>>>

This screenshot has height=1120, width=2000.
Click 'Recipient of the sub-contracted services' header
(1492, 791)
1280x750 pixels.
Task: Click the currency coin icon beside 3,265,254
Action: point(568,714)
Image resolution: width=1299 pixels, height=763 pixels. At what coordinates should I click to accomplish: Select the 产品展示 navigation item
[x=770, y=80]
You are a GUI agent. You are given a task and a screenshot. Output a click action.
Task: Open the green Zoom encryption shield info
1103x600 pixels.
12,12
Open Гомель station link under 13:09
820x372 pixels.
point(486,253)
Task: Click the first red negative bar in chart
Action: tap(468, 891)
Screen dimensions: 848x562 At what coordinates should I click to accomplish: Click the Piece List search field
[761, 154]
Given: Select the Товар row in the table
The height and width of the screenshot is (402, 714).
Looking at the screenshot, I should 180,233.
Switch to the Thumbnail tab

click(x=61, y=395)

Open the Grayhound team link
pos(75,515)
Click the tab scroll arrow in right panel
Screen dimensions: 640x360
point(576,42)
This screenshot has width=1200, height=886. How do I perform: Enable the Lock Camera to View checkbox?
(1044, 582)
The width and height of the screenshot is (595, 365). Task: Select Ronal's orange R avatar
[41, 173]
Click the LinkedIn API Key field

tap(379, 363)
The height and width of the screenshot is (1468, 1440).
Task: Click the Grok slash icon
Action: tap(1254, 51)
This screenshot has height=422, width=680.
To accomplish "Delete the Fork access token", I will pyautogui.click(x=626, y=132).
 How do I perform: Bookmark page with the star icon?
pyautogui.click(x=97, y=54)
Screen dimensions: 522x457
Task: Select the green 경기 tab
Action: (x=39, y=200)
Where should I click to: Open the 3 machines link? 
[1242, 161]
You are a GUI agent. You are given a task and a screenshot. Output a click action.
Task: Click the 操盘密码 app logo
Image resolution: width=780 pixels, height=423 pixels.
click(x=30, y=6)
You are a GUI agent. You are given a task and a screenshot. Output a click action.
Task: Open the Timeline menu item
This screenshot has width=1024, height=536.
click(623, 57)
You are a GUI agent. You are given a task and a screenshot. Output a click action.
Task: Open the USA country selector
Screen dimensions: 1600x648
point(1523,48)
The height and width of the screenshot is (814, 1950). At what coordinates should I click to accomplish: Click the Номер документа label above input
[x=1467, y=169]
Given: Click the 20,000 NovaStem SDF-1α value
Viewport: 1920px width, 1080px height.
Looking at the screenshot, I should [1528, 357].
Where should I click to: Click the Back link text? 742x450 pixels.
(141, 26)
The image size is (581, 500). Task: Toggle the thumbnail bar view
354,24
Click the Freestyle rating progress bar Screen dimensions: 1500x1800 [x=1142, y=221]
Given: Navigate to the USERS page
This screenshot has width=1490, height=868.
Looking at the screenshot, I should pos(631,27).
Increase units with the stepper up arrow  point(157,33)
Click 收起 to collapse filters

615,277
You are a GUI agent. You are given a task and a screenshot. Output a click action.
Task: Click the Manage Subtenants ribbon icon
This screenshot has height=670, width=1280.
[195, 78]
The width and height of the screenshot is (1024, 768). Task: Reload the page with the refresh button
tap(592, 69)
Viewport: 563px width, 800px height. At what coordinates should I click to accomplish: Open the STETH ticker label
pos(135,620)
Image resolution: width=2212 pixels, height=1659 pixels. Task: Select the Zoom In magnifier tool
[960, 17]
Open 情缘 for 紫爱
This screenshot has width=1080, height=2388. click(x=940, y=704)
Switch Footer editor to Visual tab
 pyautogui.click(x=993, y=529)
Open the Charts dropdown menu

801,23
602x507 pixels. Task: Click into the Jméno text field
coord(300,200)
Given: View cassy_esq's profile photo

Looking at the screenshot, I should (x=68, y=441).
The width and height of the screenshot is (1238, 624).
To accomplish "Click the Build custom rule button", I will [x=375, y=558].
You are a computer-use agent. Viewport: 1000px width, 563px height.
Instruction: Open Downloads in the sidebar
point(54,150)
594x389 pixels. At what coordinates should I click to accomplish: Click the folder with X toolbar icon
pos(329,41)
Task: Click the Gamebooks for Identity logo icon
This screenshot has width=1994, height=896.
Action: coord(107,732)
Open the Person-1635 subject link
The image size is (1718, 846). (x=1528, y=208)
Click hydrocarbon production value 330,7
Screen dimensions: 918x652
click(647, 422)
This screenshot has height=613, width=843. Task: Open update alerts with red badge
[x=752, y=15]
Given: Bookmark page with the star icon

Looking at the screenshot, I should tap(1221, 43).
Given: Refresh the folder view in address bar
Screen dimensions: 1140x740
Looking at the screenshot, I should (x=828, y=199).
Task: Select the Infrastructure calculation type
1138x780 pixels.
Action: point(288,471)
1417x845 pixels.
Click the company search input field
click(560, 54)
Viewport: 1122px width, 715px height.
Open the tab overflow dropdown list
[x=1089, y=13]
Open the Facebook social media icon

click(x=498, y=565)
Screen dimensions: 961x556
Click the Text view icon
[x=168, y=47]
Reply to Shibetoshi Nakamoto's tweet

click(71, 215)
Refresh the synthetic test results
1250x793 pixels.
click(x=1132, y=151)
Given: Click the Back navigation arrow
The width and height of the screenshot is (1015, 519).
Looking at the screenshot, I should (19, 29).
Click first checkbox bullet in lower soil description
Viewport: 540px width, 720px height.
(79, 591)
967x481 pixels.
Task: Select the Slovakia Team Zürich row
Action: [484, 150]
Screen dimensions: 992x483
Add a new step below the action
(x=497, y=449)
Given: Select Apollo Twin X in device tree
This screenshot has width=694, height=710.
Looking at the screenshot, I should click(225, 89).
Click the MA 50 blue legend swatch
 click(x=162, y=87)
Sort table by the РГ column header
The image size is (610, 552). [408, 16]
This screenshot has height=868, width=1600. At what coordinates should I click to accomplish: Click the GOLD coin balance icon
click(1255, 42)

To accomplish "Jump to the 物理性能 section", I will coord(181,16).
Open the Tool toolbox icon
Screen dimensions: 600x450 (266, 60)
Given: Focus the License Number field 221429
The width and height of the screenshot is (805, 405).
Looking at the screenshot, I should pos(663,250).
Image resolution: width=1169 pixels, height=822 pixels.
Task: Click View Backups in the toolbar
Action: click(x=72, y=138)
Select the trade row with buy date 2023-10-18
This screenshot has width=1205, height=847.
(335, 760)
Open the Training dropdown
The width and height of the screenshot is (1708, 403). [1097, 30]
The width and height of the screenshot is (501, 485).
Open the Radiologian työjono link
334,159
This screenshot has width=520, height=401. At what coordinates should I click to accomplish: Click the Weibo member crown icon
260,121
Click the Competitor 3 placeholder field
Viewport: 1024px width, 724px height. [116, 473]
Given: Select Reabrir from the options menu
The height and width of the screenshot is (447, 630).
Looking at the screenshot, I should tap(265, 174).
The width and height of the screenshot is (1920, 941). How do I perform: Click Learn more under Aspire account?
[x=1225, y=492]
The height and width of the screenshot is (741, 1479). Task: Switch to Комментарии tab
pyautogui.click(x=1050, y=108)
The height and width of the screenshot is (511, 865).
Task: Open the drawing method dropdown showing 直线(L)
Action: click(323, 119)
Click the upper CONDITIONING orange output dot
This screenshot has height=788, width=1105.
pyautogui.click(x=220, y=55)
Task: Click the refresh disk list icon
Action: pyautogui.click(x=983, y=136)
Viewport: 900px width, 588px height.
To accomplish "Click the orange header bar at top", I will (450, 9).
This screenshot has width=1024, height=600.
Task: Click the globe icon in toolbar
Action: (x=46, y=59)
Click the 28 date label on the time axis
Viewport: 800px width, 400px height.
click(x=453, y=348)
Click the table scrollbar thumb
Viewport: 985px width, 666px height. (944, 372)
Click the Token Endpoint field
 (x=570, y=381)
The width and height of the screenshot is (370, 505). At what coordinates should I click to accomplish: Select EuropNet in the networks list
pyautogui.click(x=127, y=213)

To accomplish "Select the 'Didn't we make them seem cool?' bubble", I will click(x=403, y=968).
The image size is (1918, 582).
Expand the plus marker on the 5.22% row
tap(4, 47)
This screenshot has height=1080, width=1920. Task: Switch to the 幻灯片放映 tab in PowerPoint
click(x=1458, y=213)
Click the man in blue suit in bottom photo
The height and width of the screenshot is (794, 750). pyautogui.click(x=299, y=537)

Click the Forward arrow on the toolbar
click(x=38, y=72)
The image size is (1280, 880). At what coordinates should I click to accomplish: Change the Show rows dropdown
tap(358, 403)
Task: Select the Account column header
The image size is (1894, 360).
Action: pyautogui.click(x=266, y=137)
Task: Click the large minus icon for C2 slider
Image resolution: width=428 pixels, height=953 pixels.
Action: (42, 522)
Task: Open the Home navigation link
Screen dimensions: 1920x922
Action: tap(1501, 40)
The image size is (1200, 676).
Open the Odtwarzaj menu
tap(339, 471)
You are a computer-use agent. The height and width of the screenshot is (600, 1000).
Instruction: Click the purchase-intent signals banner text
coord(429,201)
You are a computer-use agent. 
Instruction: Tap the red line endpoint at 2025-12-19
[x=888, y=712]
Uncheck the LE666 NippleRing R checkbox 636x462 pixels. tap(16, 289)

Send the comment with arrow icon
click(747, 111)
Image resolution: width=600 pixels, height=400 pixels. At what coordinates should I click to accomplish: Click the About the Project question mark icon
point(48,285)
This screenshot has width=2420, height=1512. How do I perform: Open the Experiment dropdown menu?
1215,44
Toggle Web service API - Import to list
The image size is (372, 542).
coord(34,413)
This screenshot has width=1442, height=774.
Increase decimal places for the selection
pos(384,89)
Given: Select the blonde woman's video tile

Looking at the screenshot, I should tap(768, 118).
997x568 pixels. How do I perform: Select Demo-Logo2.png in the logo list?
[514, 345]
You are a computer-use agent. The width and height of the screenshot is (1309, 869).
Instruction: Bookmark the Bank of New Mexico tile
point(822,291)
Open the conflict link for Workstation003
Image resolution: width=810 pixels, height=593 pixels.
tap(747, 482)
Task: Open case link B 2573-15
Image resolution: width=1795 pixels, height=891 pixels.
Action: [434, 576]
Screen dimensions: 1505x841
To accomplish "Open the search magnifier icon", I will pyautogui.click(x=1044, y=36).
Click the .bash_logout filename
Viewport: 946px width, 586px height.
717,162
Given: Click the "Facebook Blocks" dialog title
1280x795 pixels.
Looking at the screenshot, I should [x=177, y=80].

<<<

▸ **TASK GOAL**
Output the listing verbatim through the "Given: Select the Товар row in the table" line.

▸ **RESPONSE BELOW**
This screenshot has height=1120, width=2000.
Click 'Recipient of the sub-contracted services' header
(1492, 791)
1280x750 pixels.
Task: Click the currency coin icon beside 3,265,254
Action: point(568,714)
Image resolution: width=1299 pixels, height=763 pixels. At what coordinates should I click to accomplish: Select the 产品展示 navigation item
[x=770, y=80]
You are a GUI agent. You are given a task and a screenshot. Output a click action.
Task: Open the green Zoom encryption shield info
1103x600 pixels.
12,12
Open Гомель station link under 13:09
820x372 pixels.
point(486,253)
Task: Click the first red negative bar in chart
Action: tap(468, 891)
Screen dimensions: 848x562 At what coordinates should I click to accomplish: Click the Piece List search field
[761, 154]
Given: Select the Товар row in the table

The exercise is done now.